DOCUMENT —

Google is the biggest advocate for change in the direction of devaluing software patents or at least they are easy to observe doing such.
>What kind of patents can you get while fixing bugs in some C code written by somebody else? //
Ones related to bug fixing? Ones concerning optimisation of code to enable lower memory use or lower power consumption or more compressed data formats or ...?
Some companies, the big players in electronics and computing for example, use patents not only to enforce the limited monopolies but also as bargaining chips enabling them to buy in to patent pools and such - like you can use these 500 patents if we can use your 500. I'm sure with some such deals some "packing" is needed to bolster the numbers and let you play above your station.
Your employer will have its internal lawyers call you to explain to you that your employment contract says that you have to assign them the patent, and that they're giving you $1,000 honorarium for this, and if you do not accept this then they will file your name anyway as "assignment by an uncooperative inventor." Not sure if you can blame someone for caving. Who wants to be called an "uncooperative inventor" by their employer?
You know what, maybe we could put them all on a list. We can name that list after a color. We will all promise not to hire anyone on the list unless they are willing to tell us more names to add to our list. Who cares if we hurt some innocent people along the way or destroy someone's career for an act they committed 20 years ago? At least we will be able to weed out any people with politics we disagree with.
In reality, neither the employees nor the employers deserve the blame. It is misguided laws that allow and even encourage this type of behavior. As the old saying goes, don't hate the player hate the game.
I agree with this. I might get some flack, but.....if you don't file the patent then someone else likely will. Morality points are great and all, but at the end of the day you're going to lose out to the company which "beat" you to it and will now attempt to collect royalties on you.
In a perfect world, no one would file software patents. Unfortunately, we don't live in a perfect world. Pretending like we do will simply burn you later.
So no, I'm not in favor of software patents but I think it's ignorant to act like ignoring them solves the problem.
That's not the right approach, because usually an employee has an obligation to assign the invention to their employer. Frequently it's not really up to the inventor whether or not a patent gets filed on a particular idea.
There are a couple of solutions (neither are "good" if you're worried about being sued to oblivion ) :
1) Don't publicize how you reject passwords (this, obviously, won't work for open source). You can reject with a generic "please choose a different one" or something similar. Just vague enough to not directly show that you're reading off a list of bad passwords.
2) Ignore the patent.
I'm a fan of 2, but fighting a troll alone is most definitely not an option. If I do get sued, perhaps I can contact all other people who were also sued (since trolls tend to fire shotgun lawsuits to see which ones buckle) and fight back together to try and get the patent invalidated.

RECORD EXTRACTS —
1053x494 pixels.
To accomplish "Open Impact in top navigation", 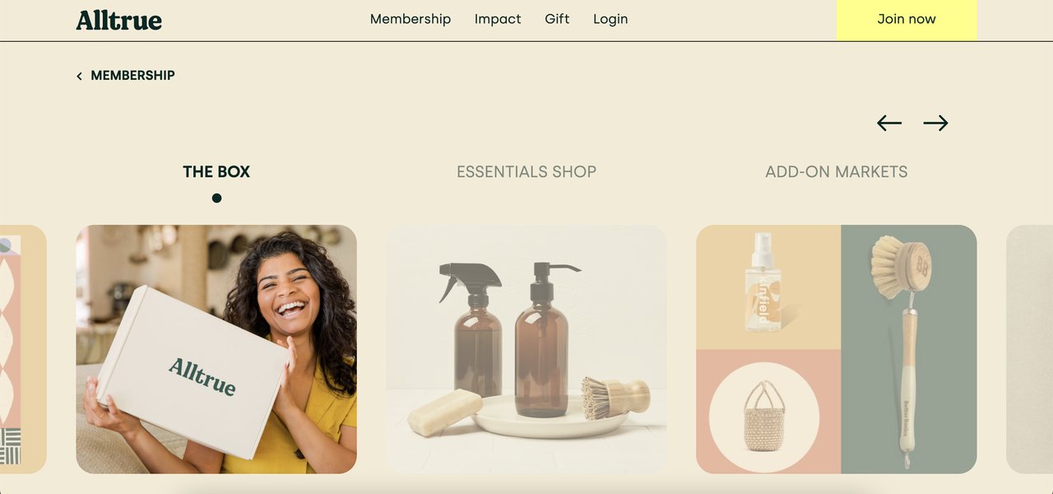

==

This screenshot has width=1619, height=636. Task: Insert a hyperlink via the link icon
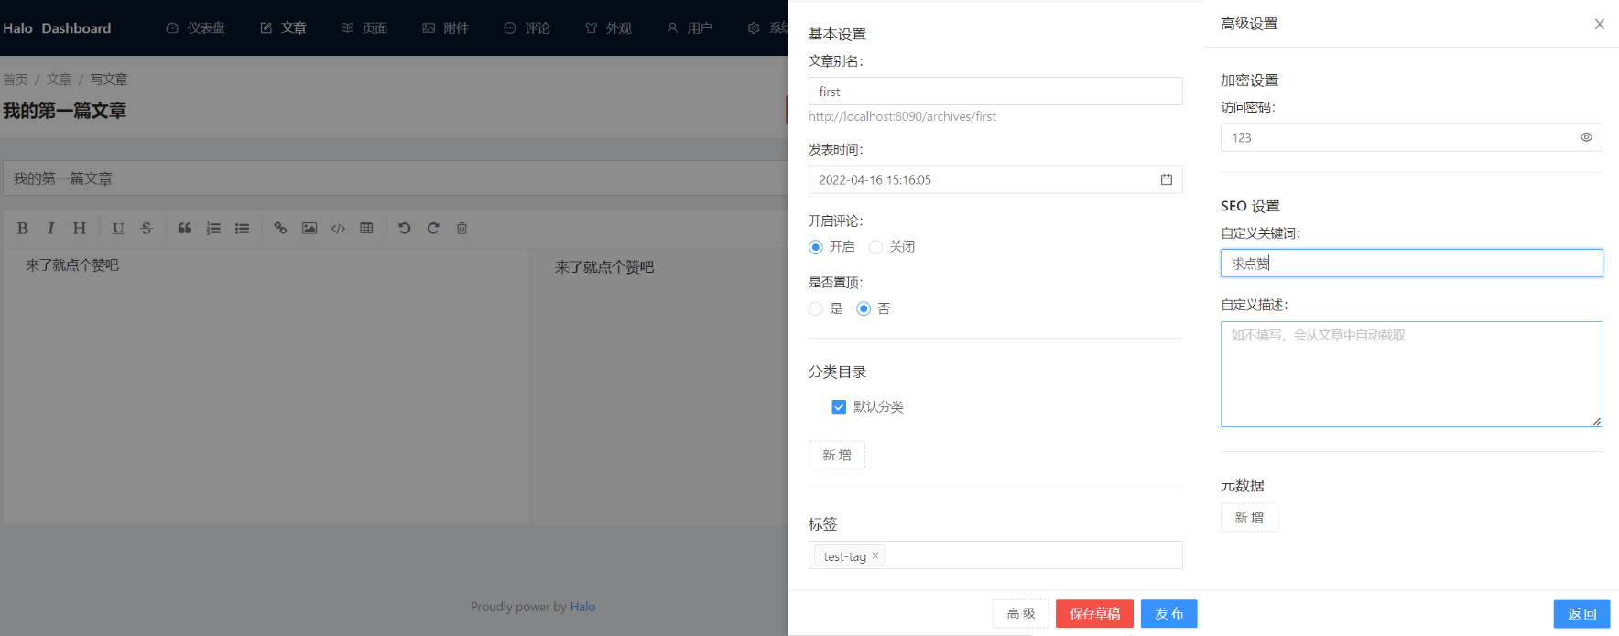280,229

EXERCISE TASK 1 — In the software patent discussion, how much does the employer offer as an honorarium for assigning the patent?
EXERCISE TASK 2 — Write the next part of the software patent discussion, picking up after its final sentence.

FINAL RESULT 1 — $1,000.

FINAL RESULT 2 —
Meanwhile, I can write to congress (have all the others do the same) and wait for it to have no effect whatsoever since, obviously, we all know that what really kills American jobs is those damn immigrants /sarcasm.
Attempting to avoid infringing software patents like this is an absolute waste of time. There are vast amounts of terrible patents covering everything you do, and even if you don't technically infringe the mere allegation that you do by a patent troll is enough of a threat to make settlement more profitable. That's why it's been compared to extortion.
Yea it's a pretty ridiculous state we're in. Fortunately this patent was probably filed defensively by RIM, but the moment they decide in the next 20 years that a branch could be more profitable by firing their employees and siphoning some intellectual property into a litigious happy NPE, then any group rejecting user passwords that look like p@ssword will be in violation until the year 2031
It's not just going over a blacklist though. If you do any form of checking/rejecting a password, you're probably infringing something. And it's not just the checking, the article also mentions "recovery of forgotten passwords, secure password resets, using one-time passwords, account lockout, generating pronounceable passwords, password hints, and even backdoor passwords".
What if you didn't reject the passwords outright, but simply warned the user. I wonder if that would be considered a violation? Also the patent "Specifying a set of forbidden passwords" includes: "generating at least one symbolically equivalent password". What if you didn't generate a symbolically equivalent password (but just did a direct lookup?)
Patents: Meant to encourage innovation, and now destroying it. Is there anything lawyers touch these days that doesn't get irrevocably corrupted? Law was supposed to protect rights and clarify correct behavior, not become a profit center for parasites.
It was always like this. The main way to become wealthy in ancient times was through lawsuits. As soon as well meaning intentions are put into legal words, they can be subverted.
This has been posted here before, and I exchanged a couple of messages in the comments section with the author to clarify some misconceptions. If you read the claims (as everyone always should but nobody ever does), most of the patents he mentions are actually pretty "decent", some of which are discussed in the comments.
Are any of those patents not algorithm, hence math, patents? Or, is your argument that certain types of math patents are "decent" and should be allowed? Because they're not (at least in theory), according to judicial precedent; in practice, courts seem to have difficulty knowing math when they see it.
Your views are rooted in one of the more common misconceptions about so-called software patents: None of them are algorithm patents, because you cannot patent algorithms. What is patented is the application of certain algorithms to solve a practical, real world problem. The algorithms involved are not covered, and can freely be used for other purposes.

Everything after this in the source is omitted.